START DATA

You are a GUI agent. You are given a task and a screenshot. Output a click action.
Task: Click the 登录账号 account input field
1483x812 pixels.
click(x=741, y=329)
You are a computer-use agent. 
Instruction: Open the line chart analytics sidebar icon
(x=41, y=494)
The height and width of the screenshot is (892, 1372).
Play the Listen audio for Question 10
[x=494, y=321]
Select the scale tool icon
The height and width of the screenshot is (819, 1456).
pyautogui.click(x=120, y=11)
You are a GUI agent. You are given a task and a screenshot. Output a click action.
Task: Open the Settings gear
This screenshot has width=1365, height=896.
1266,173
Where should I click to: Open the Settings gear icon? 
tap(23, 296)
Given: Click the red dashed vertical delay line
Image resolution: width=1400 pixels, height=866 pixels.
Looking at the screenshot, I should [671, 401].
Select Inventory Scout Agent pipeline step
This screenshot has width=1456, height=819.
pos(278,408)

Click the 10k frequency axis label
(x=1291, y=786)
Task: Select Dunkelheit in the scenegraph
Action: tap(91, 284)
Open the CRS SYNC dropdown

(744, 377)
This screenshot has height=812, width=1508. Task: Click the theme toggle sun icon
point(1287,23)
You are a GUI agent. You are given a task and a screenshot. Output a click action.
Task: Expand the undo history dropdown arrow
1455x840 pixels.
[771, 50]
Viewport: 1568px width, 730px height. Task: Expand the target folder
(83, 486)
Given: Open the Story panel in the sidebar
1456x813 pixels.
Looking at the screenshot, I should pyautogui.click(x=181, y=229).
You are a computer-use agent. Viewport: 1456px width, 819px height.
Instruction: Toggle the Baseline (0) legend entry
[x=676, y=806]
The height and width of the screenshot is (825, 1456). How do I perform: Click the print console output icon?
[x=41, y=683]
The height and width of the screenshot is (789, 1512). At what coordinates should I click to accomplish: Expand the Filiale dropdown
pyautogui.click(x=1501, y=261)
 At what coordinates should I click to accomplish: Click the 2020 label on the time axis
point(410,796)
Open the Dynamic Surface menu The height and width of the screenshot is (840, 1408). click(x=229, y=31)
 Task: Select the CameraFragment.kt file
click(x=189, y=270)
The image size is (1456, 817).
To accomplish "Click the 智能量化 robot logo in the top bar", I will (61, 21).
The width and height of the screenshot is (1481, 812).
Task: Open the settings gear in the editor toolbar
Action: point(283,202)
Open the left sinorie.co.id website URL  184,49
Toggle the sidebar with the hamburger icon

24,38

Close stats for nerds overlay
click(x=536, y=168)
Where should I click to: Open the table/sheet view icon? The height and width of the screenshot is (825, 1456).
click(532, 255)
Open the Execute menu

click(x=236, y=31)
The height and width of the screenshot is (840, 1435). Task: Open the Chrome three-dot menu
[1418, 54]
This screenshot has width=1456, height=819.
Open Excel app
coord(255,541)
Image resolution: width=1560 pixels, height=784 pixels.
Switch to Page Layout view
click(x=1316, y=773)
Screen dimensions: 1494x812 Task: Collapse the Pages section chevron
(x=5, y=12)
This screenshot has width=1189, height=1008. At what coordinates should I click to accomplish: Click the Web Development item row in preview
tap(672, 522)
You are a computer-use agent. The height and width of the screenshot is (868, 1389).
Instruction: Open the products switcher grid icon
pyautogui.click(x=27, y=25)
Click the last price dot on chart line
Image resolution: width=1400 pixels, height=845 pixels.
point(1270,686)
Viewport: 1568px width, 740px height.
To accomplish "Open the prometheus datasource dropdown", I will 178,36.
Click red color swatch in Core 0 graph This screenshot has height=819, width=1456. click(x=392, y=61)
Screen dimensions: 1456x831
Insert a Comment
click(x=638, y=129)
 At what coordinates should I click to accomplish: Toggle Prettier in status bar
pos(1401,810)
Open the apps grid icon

END DATA

The lines to copy are those above that contain the string "computer".

- **EXERCISE ANSWER**
You are a computer-use agent. 
You are a computer-use agent. Viewport: 1456px width, 819px height.
You are a computer-use agent. The height and width of the screenshot is (868, 1389).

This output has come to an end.